**Text block:**
If you want an Indian Rosewood neck for the punchy tone, you might consider the "Modern" construction option so you can get a Goncalo Alves shaft. It's like East Indian RW (which is nothing special), but not as dark for ~$100 less and has a natural smooth waxy feel. One-piece necks are more likely to have fret sprout because any grain shift is magnified. There's really no tonal advantage. Otherwise, it would be common on acoustic guitars. A glued-on fretboard makes it much more stable. Ziricote is a very nice-looking FB wood that generally damps highs less than Indian RW, but more than Pau Ferro. Arizona Turquoise dots would look very good with that. EVO Gold frets are a good choice, but they only offer 6150 "wide and tall". Ken Parker said they should last at least as long as the Stainless options. I got a few very nice standard thin necks with Stainless frets from a guy on etsy for under $200 each. One was Wenge, but I actually prefer the lacquered Maple. The Wenge tone is too "hard" sounding for my taste, and I got a nasty splinter from it.

**Required task 1:**
According to the text on guitar necks, why are one-piece necks more likely to have fret sprout? Answer in one to three sentences.
**Required task 2:**
In the text on guitar necks, what kind of frets did the standard thin necks bought from a seller on etsy have?

**Data entries:**
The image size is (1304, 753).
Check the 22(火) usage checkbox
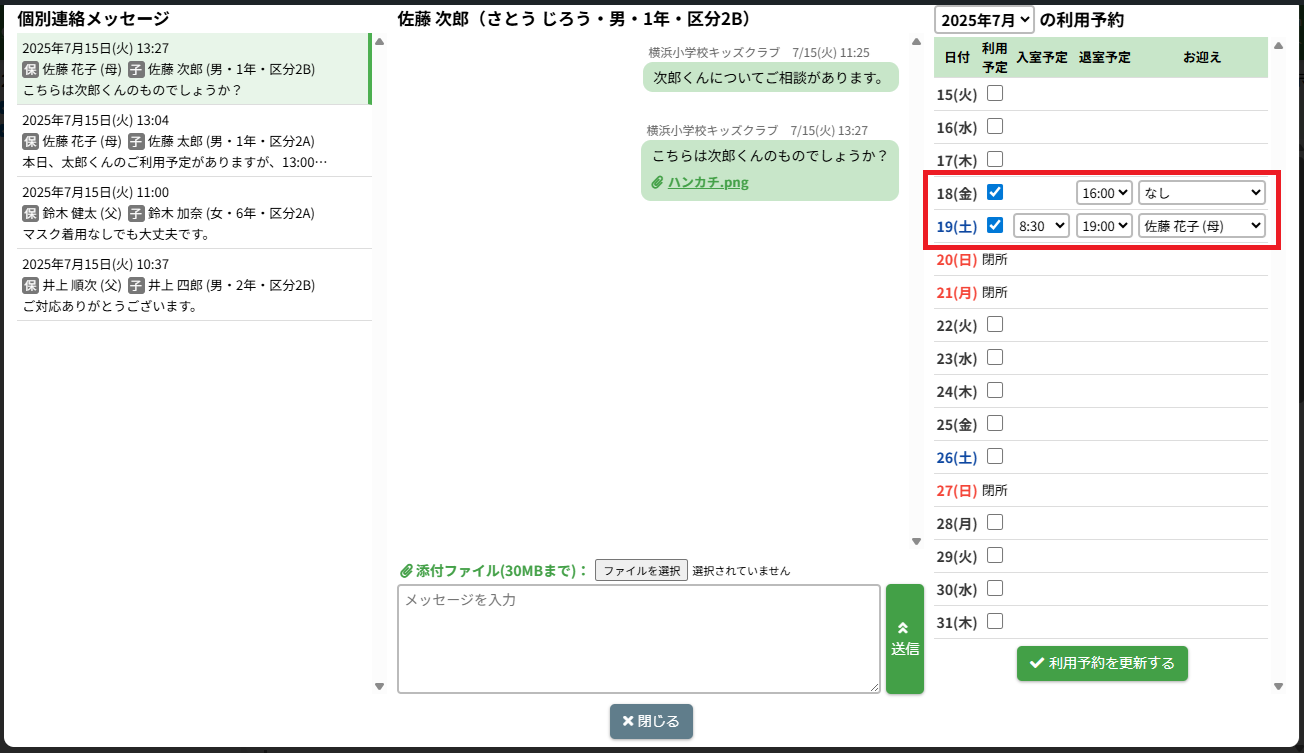pyautogui.click(x=995, y=324)
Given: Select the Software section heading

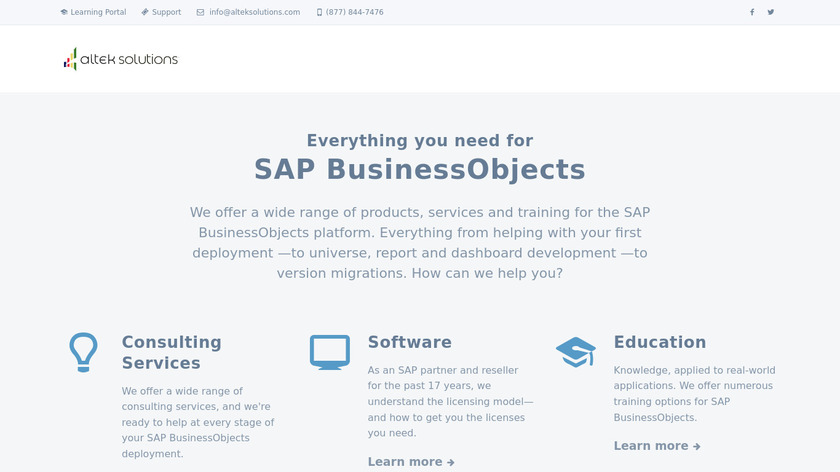Looking at the screenshot, I should click(409, 342).
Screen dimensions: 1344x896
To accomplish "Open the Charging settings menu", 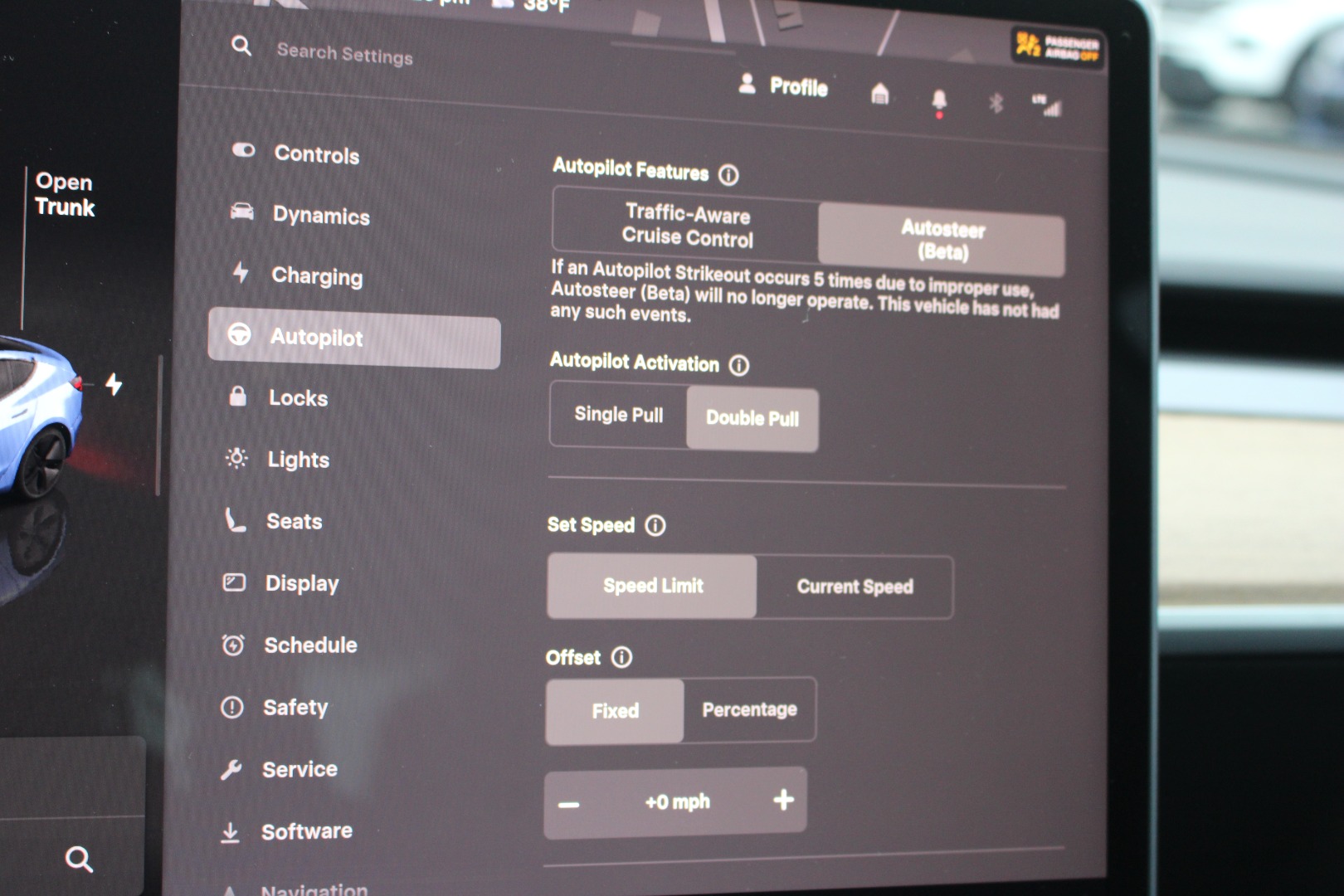I will click(x=316, y=276).
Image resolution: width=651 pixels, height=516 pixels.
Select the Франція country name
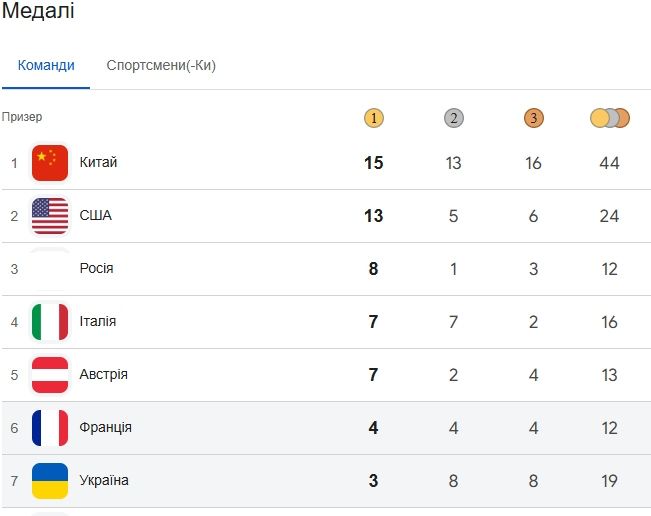point(105,428)
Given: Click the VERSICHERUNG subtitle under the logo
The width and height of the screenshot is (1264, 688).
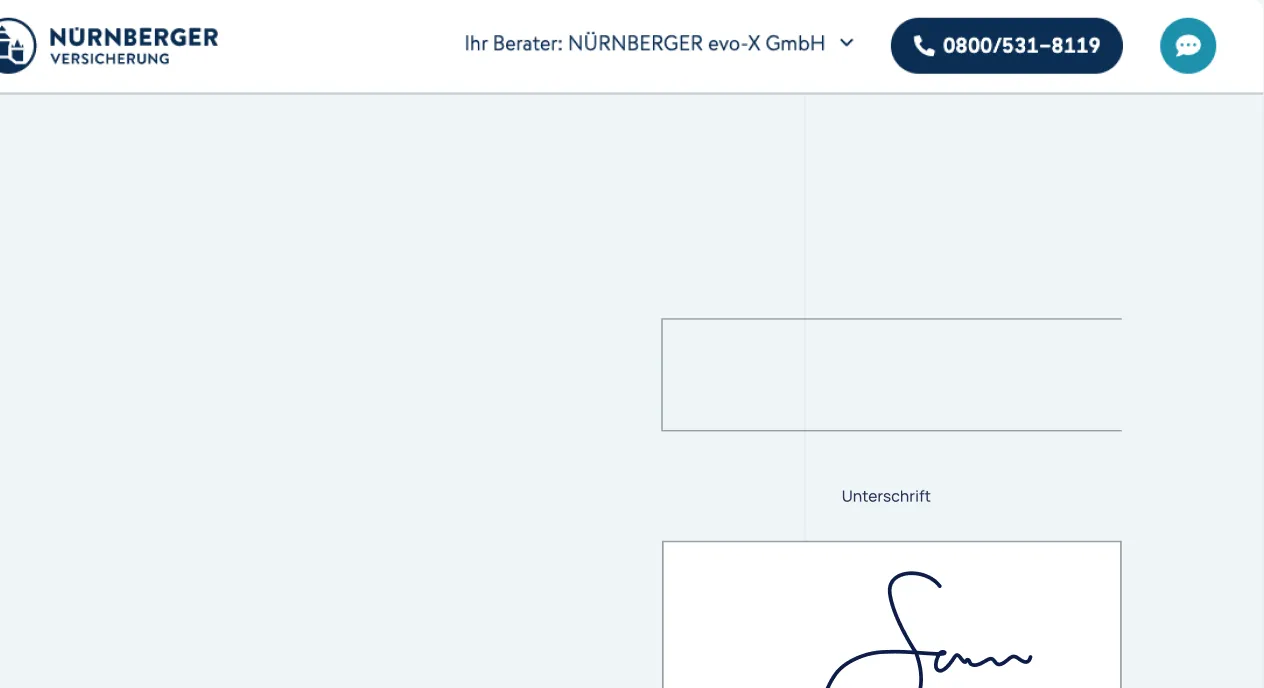Looking at the screenshot, I should (109, 58).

**Written reply 1:**
One-piece necks are more likely to have fret sprout because any grain shift in them is magnified. A glued-on fretboard makes the neck much more stable.

**Written reply 2:**
Stainless frets.